§ AIM OF THE EXERCISE
Gather all lines with "page" from the records.
Start of EXTRACTED RECORDS
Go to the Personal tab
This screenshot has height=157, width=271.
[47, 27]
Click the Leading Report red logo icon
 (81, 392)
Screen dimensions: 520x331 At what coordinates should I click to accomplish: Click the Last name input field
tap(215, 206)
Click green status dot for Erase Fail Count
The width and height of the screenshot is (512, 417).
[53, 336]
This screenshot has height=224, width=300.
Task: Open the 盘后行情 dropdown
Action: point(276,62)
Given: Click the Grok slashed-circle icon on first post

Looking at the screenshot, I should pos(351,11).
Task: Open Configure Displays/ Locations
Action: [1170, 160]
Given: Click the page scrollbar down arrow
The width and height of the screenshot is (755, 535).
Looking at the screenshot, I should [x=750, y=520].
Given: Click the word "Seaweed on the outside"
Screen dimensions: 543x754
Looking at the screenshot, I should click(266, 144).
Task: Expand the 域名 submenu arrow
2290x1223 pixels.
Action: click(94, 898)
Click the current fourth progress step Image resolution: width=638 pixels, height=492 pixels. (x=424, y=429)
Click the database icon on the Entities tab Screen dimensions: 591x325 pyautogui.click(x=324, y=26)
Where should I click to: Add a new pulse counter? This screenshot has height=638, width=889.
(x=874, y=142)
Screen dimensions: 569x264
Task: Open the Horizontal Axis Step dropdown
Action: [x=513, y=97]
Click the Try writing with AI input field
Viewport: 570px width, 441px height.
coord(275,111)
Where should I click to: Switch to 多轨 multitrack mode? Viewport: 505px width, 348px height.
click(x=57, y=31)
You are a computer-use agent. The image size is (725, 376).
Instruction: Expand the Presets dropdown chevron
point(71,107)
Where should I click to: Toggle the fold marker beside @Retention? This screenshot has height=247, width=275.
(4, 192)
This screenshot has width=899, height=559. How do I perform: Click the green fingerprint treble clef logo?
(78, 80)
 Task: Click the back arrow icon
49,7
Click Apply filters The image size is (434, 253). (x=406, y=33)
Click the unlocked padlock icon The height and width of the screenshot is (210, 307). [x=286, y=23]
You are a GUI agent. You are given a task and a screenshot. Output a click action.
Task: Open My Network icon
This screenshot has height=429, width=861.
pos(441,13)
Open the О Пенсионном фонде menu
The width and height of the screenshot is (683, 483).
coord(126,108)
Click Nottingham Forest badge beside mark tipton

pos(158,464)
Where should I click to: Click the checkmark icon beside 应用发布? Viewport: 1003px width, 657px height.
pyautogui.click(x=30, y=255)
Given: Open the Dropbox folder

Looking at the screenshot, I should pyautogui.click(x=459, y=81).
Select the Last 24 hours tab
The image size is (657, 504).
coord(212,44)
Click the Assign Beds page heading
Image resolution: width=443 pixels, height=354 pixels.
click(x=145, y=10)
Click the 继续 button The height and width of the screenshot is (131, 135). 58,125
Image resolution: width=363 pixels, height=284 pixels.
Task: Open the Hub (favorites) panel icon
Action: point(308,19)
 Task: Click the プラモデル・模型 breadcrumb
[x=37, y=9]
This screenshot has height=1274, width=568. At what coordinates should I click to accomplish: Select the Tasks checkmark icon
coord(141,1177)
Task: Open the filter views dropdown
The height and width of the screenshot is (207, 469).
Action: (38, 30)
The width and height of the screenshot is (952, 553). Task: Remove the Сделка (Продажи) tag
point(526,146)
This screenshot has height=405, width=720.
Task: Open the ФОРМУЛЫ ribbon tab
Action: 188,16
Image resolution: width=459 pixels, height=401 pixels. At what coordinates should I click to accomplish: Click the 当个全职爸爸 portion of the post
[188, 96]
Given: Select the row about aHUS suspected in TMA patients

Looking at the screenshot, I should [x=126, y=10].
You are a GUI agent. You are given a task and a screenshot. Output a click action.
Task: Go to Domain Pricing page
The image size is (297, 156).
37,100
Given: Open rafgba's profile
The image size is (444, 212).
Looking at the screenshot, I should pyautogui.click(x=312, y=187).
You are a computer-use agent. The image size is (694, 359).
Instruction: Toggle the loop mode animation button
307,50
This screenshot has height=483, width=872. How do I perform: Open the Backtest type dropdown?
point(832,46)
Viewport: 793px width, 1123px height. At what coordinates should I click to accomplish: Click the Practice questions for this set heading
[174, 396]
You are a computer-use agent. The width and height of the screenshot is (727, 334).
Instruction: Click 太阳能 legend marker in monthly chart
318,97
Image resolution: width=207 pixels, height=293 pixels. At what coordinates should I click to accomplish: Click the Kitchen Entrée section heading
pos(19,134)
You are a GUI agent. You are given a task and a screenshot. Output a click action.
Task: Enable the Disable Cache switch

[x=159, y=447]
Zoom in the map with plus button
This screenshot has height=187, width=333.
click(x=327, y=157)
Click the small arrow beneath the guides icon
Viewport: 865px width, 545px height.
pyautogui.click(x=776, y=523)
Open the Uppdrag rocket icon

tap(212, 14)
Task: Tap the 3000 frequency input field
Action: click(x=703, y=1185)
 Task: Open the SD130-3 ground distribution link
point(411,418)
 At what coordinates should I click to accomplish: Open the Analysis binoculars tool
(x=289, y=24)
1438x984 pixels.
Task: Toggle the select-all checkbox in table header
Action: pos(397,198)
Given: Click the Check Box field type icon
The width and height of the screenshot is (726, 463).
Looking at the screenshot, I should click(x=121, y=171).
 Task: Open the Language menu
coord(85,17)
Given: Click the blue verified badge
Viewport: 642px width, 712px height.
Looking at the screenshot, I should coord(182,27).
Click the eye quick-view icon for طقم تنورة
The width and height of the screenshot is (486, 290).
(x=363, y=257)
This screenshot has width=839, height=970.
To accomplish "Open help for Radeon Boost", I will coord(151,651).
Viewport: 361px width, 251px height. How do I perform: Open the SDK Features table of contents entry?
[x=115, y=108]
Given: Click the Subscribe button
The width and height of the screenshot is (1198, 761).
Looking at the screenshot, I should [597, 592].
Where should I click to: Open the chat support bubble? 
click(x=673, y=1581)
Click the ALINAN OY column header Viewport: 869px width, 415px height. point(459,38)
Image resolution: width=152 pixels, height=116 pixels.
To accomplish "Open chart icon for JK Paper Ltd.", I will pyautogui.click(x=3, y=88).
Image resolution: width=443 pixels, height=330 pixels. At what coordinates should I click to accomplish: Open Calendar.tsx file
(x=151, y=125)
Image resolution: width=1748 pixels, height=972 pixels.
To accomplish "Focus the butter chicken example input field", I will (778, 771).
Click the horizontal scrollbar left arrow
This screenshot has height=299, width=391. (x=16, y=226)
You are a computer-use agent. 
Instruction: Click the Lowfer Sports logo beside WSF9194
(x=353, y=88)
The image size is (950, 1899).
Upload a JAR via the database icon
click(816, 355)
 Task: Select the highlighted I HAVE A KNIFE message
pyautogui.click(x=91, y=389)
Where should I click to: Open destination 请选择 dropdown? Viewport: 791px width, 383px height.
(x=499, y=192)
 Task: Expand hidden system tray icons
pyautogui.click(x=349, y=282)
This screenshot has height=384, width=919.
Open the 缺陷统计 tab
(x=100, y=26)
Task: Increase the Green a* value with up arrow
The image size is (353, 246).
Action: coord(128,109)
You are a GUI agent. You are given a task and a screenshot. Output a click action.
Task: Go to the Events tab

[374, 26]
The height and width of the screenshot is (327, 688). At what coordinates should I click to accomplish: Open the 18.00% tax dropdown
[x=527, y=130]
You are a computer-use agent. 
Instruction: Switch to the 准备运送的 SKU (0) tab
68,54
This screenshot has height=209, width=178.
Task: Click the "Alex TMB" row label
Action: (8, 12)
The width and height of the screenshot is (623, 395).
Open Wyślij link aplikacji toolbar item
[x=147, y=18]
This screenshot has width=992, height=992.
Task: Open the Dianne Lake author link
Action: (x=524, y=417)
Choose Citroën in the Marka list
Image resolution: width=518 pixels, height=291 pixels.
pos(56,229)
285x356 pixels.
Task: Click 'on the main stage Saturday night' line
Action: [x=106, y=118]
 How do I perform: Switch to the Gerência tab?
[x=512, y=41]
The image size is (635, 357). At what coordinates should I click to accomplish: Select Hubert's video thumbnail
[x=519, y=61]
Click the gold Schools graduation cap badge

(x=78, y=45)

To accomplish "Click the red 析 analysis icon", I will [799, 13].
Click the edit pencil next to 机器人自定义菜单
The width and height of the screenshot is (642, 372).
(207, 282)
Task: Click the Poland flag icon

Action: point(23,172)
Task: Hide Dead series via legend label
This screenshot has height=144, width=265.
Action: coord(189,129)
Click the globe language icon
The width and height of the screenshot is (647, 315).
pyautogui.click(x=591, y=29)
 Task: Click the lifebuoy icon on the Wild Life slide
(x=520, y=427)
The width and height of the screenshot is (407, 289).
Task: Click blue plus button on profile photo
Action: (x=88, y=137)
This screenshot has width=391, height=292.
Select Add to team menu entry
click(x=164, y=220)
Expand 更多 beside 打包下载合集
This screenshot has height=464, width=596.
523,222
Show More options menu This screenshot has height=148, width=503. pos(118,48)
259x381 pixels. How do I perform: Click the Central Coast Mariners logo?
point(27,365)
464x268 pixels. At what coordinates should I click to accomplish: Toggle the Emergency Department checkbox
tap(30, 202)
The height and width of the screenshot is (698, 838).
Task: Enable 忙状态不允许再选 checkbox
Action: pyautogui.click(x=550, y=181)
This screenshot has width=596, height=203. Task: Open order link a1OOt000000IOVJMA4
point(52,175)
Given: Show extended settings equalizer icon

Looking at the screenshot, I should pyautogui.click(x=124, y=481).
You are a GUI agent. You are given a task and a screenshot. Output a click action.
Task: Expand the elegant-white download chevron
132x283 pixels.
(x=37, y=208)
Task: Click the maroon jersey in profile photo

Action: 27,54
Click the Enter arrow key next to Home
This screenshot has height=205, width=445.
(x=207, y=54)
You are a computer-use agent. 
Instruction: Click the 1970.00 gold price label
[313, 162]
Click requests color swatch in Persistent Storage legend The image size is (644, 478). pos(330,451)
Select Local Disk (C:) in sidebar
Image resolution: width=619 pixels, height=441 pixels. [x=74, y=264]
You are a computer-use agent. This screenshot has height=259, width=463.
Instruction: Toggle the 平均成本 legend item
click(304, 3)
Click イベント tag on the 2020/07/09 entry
End of EXTRACTED RECORDS
§ YOUR SOLUTION
Given: Click the page scrollbar down arrow
Click the Assign Beds page heading
Task: Go to Domain Pricing page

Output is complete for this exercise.